Die Herstellung verschiedener stabil EDG6 überexprimierender Zellinien ermöglichte Untersuchungen bezüglich des Liganden sowie der G-Protein Kopplung und der Signaltransduktion von EDG6. Als ein spezifischer Ligand konnte Sphingosin-1-phosphat mit der moderaten Bindungskonstante von 63nM ermittelt werden. Die Stimulierung von EDG6 führt zur Aktivierung von G alpha i- und G alpha12/13-Untereinheiten trimärer G-Proteine. Über die G alpha i-Untereinheiten werden anschließend die Mitogen-aktivierten Proteinkinasen ERK1/2 sowie die Phospholipase C aktiviert. Ferner führt die Stimulierung des EDG6-Rezeptors zu deutlichen Zytoskelettveränderungen, die sich in einer erhöhten Anzahl peripherer Streßfasern, abgerundeter Zellen und besonders langer Filopodien äußern und vermutlich über G alpha 12/13 und Rho-GTPase-vermittelte intrazelluläre Signalwege induziert werden. Eine gewisse Pertussistoxin-sensitive und Liganden-unabhängige Basalaktivität des EDG6-Rezeptors ist in EDG6 überexprimierenden Jurkat-Zellen festzustellen, die eine deutlich erhöhte Spontanmigration zeigen. Allerdings lassen die Migrationsexperimente nicht auf eine durch EDG6 induzierte gerichtete Migration schließen.
Versuche bezüglich der Oberflächenexpression des EDG6-Rezeptors deuten auf eine komplexe zellspezifische Regulation des Oberflächentransports hin. In HEK293-Zellen konnte die Internalisierung des EDG6-Rezeptors nach Stimulierung mit Sphingosin-1-phosphat nachgewiesen werden, während EDG6 in CHO-K1-Zellen erst Minuten nach Sphingosin-1-phosphat-Stimulierung und in HeLa-Zellen Minuten nach Zugabe eines unbekannten Hitze-instabilen Serumproteins massiv an die Zelloberfläche transportiert wird. Diese Regulation scheint von einem freien EDG6-N-Terminus abhängig zu sein, da N-terminal Epitop markierte EDG6-Konstrukte nicht mehr dieser differentiellen Oberflächenregulation in HeLa-Zellen unterliegen und konstitutiv an der Zelloberfläche präsent sind.

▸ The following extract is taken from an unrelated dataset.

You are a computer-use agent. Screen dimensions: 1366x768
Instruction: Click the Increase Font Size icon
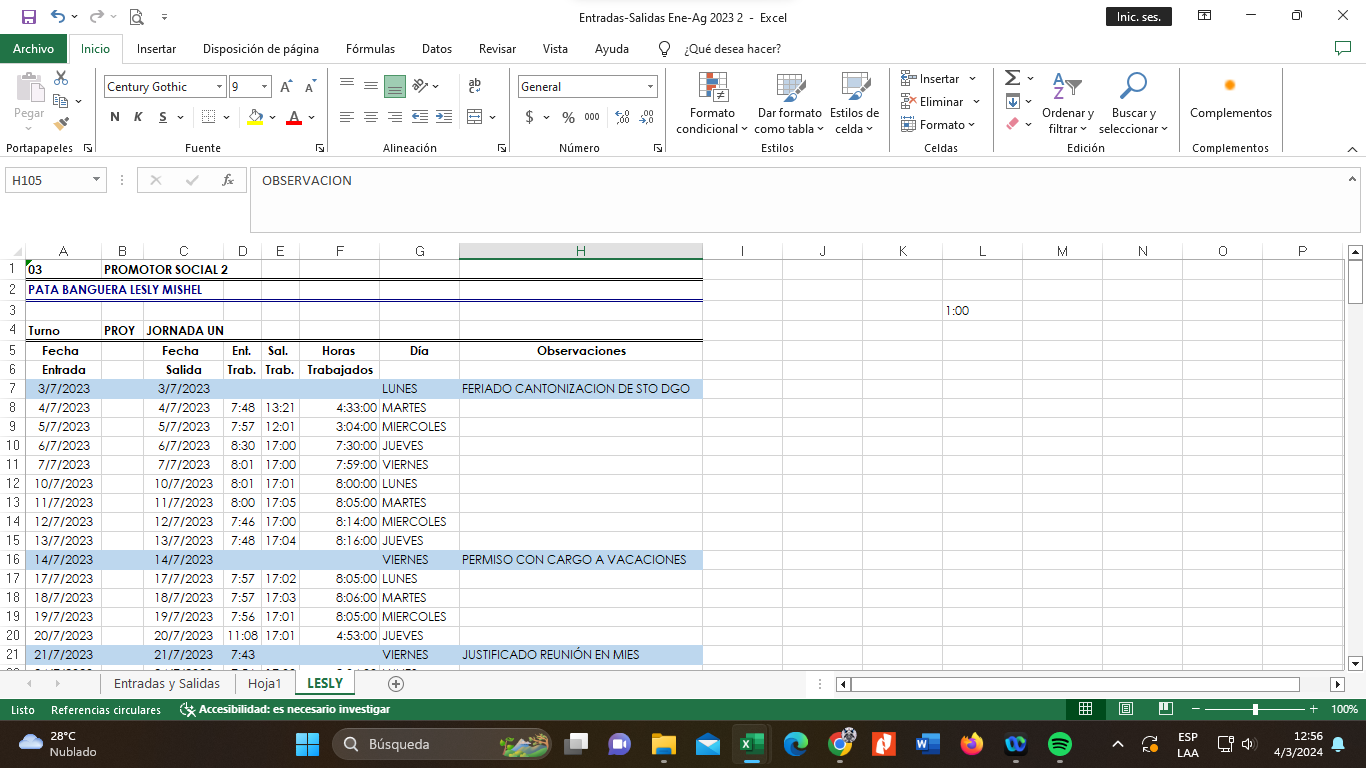coord(286,87)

Um die in vivo-Funktion des EDG6-Rezeptors näher untersuchen zu können, wurde ein embryonaler Stammzellklon zur Generierung edg6-defizienter Mäuse hergestellt. Möglicherweise moduliert EDG6 nach Bindung von freigesetztem Sphingosin-1-phosphat in autokriner und parakriner Weise die Immunantwort in Folge einer Stimulierung des Immunsystems, die beispielsweise durch eine Infektion induziert werden könnte.